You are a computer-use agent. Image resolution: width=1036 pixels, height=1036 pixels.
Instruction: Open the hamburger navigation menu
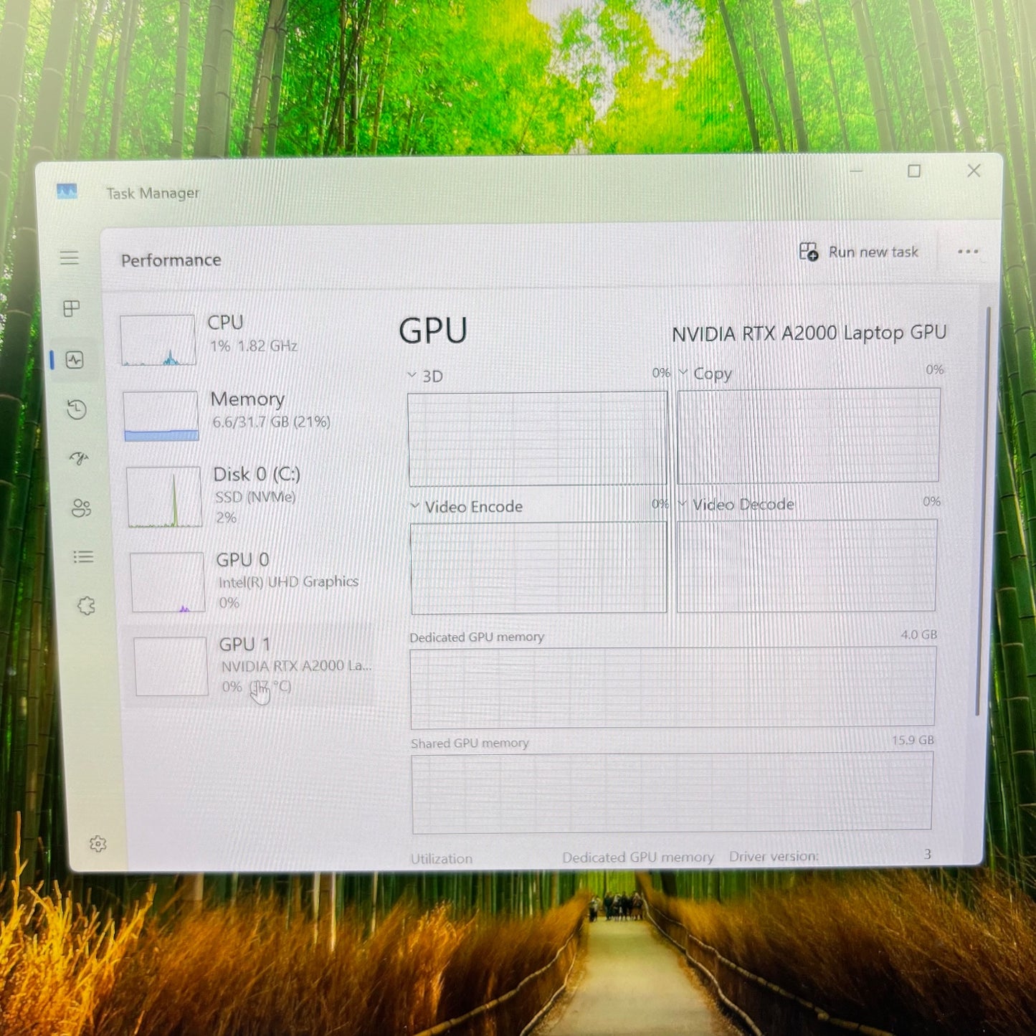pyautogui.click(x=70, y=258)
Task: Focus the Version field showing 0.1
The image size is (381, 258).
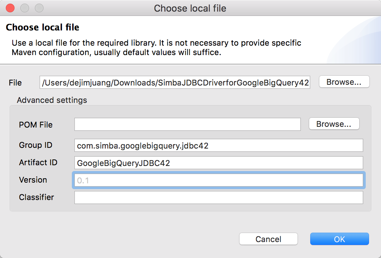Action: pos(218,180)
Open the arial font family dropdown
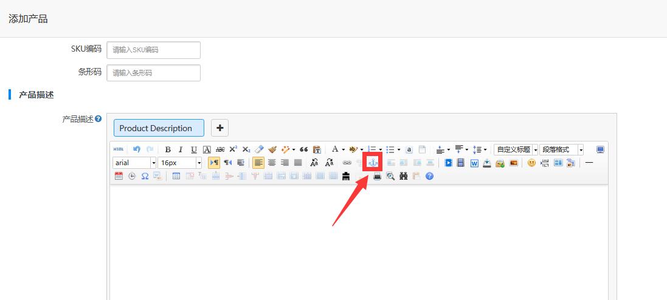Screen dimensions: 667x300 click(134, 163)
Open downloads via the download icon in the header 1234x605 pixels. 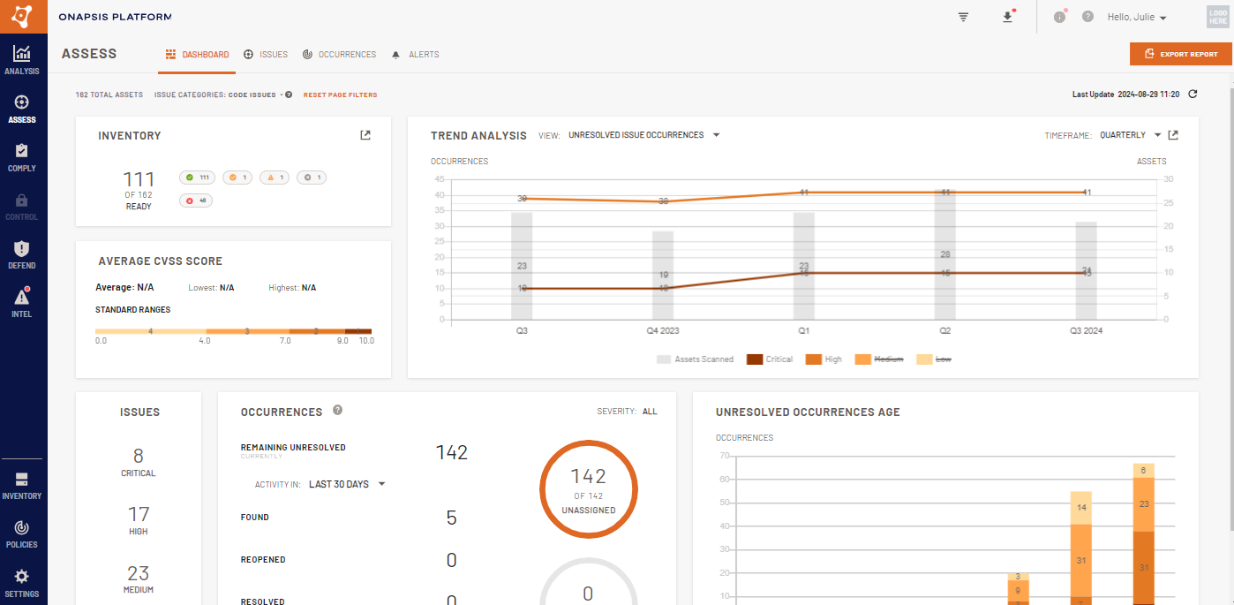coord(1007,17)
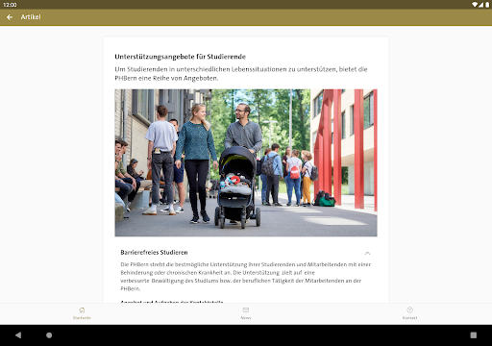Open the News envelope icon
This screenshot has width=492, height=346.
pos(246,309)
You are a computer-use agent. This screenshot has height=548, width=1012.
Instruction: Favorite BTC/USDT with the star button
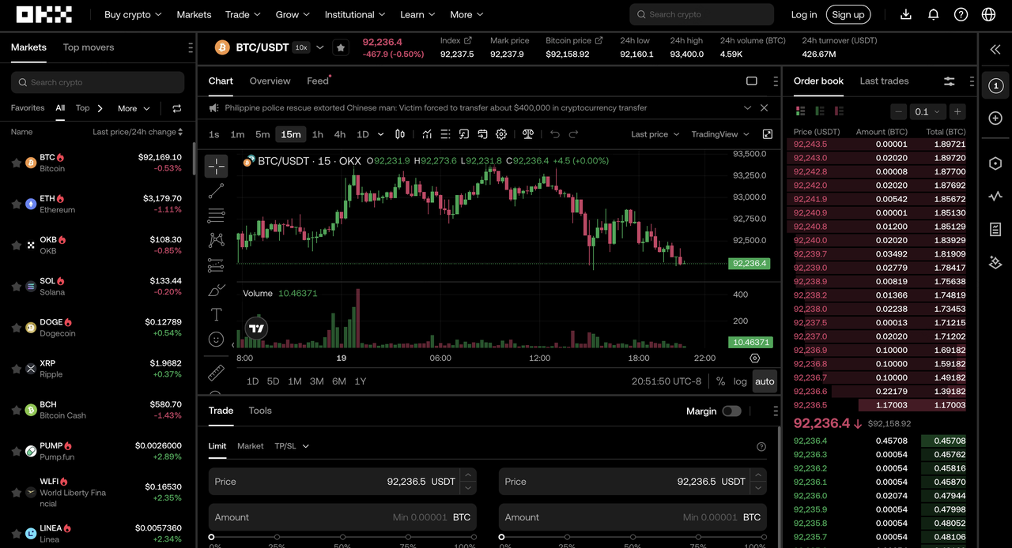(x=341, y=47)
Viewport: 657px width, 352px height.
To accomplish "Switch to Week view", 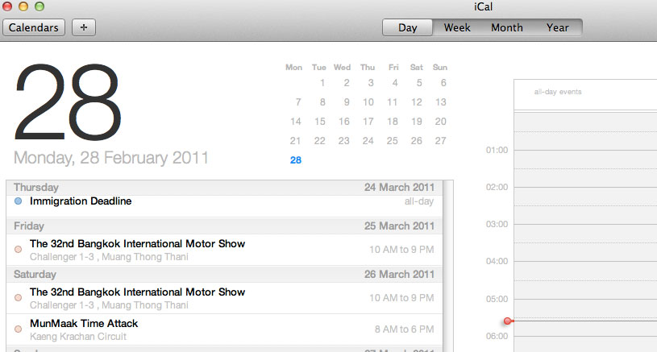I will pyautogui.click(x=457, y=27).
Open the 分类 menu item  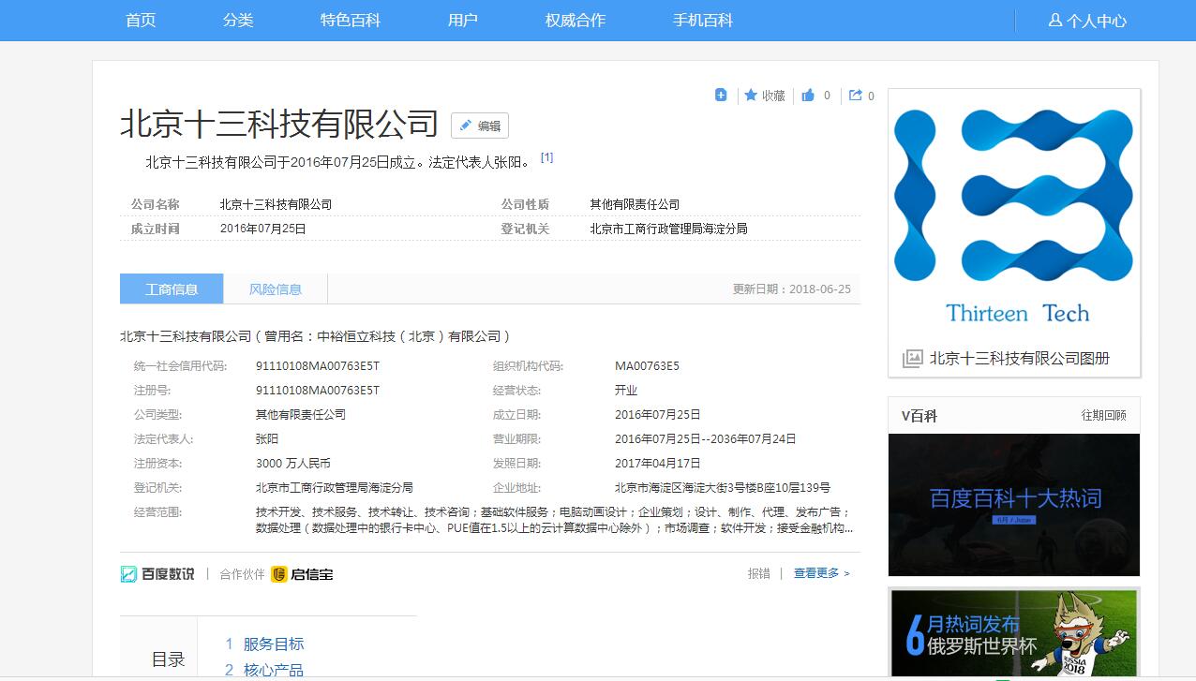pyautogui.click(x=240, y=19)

++++

BRIEF: If a line above holds the string "computer", return it as it stands.

RESPONSE FOR THIS EXERCISE:
You are a computer-use agent. Image resolution: width=1036 pixels, height=1036 pixels.
You are a computer-use agent. This screenshot has height=548, width=1012.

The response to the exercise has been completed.